So basically the question is how to locate the bottleneck(s). Profiling is one approach, and it usually works fine if used correctly. Focus on highest time inclusive stack to find which component is the problem, focus on time exclusive to locate problem functions. Also take a look at number of executions, you often find surprises there in small functions that are executed way too often.

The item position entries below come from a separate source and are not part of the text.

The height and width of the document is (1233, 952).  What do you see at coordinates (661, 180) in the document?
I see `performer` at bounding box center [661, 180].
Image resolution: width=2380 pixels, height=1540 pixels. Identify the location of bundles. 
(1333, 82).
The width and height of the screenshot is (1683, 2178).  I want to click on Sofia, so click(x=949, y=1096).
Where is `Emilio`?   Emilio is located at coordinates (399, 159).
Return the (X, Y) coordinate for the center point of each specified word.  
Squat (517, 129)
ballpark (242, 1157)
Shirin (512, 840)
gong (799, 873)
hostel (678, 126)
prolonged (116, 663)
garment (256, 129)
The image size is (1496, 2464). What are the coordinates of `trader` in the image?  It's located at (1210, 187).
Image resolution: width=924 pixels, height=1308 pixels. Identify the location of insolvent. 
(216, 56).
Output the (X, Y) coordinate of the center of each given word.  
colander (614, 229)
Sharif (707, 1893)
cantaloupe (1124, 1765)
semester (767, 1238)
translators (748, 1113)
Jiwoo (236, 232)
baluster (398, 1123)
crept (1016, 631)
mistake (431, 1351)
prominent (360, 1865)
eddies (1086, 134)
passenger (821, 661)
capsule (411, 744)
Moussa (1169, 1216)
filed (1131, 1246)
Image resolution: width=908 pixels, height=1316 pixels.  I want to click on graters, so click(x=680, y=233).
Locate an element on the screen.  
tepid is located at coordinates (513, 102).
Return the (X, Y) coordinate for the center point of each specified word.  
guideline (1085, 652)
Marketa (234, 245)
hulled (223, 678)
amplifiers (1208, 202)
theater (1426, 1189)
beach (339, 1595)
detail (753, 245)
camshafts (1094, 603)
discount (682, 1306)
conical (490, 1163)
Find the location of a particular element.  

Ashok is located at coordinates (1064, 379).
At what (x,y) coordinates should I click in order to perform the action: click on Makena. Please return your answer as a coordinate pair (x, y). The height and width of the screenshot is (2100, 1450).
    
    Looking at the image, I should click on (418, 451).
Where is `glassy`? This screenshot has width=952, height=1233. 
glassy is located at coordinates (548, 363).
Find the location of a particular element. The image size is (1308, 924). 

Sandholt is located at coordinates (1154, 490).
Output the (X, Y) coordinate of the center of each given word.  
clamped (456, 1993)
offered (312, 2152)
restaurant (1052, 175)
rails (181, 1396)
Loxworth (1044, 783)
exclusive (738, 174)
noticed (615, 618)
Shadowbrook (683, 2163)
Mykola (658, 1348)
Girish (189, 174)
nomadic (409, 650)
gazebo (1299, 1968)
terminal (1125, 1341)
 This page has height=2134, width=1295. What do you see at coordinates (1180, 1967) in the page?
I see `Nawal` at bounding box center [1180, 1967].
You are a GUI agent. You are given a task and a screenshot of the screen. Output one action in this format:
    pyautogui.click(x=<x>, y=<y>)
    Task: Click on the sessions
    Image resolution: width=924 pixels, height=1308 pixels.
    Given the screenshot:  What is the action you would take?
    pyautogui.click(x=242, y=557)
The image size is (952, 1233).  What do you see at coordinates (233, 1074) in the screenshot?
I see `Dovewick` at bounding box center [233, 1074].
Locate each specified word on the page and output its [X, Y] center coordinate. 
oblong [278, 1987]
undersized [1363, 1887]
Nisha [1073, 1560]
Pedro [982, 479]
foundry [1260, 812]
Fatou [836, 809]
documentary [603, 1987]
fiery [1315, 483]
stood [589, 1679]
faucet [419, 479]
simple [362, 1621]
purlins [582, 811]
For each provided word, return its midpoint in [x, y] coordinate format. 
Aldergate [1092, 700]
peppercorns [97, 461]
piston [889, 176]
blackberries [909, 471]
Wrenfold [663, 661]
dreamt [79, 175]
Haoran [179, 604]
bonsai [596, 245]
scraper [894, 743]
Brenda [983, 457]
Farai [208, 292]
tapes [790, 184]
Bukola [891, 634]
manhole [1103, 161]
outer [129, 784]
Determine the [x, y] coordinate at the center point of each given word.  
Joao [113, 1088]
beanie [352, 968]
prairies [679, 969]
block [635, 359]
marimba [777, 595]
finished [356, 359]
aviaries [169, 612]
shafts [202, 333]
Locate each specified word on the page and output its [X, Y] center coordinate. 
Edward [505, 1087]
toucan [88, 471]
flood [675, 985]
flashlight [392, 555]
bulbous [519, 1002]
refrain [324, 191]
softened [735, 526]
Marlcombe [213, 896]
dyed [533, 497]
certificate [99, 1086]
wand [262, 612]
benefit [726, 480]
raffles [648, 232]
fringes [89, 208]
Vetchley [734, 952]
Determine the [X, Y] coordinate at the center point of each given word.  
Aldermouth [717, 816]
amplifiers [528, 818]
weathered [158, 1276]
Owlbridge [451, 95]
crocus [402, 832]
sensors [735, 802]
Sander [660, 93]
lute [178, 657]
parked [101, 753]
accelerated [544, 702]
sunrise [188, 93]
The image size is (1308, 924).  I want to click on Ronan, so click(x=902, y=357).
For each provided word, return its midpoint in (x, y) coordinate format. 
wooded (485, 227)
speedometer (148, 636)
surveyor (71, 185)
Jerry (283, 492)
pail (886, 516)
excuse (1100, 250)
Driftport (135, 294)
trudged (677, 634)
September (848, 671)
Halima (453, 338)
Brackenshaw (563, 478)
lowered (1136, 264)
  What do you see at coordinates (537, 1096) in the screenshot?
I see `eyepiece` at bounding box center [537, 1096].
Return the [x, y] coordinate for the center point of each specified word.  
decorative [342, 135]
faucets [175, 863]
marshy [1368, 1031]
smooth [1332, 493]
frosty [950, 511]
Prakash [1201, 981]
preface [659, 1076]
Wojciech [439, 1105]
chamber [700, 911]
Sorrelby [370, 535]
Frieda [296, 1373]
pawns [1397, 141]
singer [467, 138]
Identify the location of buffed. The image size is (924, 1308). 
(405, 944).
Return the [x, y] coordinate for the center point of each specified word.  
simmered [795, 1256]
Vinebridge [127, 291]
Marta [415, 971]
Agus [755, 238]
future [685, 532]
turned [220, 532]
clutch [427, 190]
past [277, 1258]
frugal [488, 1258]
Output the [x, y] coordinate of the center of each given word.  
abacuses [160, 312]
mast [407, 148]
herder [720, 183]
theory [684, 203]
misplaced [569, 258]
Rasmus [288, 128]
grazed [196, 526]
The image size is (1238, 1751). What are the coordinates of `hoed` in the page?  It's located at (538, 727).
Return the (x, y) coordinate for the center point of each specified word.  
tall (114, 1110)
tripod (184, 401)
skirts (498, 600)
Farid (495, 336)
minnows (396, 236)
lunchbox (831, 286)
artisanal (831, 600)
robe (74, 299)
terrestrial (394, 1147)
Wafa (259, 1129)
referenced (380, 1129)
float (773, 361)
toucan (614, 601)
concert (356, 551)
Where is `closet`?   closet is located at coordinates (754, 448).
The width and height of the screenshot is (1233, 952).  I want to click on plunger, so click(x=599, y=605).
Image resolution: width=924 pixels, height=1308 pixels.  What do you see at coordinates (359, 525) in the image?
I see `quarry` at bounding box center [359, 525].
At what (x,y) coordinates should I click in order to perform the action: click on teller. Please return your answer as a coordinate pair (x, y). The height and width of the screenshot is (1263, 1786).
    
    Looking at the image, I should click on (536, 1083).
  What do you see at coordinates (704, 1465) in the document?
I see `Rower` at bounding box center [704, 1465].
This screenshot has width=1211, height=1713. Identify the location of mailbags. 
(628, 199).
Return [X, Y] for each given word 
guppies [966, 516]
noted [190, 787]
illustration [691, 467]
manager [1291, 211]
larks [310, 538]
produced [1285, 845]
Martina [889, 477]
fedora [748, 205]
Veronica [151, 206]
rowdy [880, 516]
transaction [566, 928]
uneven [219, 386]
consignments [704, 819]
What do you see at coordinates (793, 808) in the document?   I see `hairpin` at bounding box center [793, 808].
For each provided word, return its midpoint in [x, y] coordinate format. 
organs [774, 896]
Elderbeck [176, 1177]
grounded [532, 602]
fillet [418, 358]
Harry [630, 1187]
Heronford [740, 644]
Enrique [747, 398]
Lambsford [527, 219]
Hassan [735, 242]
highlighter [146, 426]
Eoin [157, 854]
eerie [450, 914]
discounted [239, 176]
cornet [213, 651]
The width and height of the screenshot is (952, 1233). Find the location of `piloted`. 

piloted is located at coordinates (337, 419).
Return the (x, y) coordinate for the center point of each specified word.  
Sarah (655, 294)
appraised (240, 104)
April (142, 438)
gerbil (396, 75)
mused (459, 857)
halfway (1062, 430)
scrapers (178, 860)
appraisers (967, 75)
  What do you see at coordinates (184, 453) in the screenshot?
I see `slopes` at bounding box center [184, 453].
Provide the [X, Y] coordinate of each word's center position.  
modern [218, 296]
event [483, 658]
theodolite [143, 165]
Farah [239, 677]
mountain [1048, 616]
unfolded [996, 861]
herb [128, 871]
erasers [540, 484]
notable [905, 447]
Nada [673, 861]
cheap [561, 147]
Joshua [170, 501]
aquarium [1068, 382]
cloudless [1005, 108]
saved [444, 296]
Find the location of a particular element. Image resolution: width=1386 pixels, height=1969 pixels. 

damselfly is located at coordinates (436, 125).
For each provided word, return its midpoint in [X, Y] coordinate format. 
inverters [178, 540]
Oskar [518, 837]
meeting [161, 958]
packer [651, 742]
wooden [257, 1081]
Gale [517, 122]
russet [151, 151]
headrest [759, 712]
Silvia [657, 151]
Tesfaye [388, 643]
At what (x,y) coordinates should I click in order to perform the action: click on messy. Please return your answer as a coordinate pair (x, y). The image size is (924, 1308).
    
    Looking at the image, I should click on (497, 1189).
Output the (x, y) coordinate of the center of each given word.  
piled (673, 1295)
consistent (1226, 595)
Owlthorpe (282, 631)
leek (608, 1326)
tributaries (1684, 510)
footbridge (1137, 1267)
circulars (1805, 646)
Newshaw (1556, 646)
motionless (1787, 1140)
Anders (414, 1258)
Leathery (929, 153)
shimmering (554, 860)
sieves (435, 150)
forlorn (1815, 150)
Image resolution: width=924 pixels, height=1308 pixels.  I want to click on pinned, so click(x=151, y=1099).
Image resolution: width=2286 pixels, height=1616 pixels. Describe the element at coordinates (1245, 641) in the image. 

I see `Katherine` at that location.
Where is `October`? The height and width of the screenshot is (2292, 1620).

Another approach is performance counters, and this is my favorite because is far less invasive than profiling, and can be used and re-used again and again in production deployment. I add counter generously to my code (see Using XSLT to generate Performance Counters code to avoid typing a tonne of repetitive code) and instrument the code with calls to IncrementXXX. Incrementing a performance counter is so cheap that the code can be left in Release production code, and this is why I prefer this method. for instance say I have a piece of code that makes a database call, then a web service request, then another database call. Overall is slow, but where? I can instrument the code like this:
void MyFunction()
{
CountersManager.IncrementMyFunction(1);
CountersManager.IncrementFirstDBCall(1);
dataAccess.FirstCall();
CountersManager.IncrementFirstDBCall(-1);
CountersManager.IncrementWebCall(1);
webRequest.MakeCall();
CountersManager.IncrementWebCall(-1);
someCode.. moreCode;
CountersManager.IncrementSecondDBCall(1);
dataAccess.SecondCall();
CountersManager.IncrementSecondDBCall(-1);
CountersManager.IncrementMyFunction(-1);
}
This is the simplest instrumentation, its trivial to add, and although the information it provides it's minimal, it can give insight into what happens. Say I collect performance counters and I find that most samples the MyFunction counter is 500, the FirstDBCall counter is 50, the WebService counter is 300 and the SecondDB call is 50. That tells me that in average, from the 500 calls that are in MyFunction, 300 were captured during the web call, so that is where the most time is spent. But I can go further, add counters that measure time occured (increment a counter of type AverageTimer32 and an AverageBase one) and the profiling will give me the average duration of the operation. And so on and so forth.
And last but not least, you can look at all the existing counters in the products you use. The drawback is that understand where to look and how to interpret the number you see requires knowledge of the said counters, or access to good troubleshooting tips. There are plenty for products like SQL Server for instance, but other products from the stack you use may be more difficult to find a good documentation on how this topic.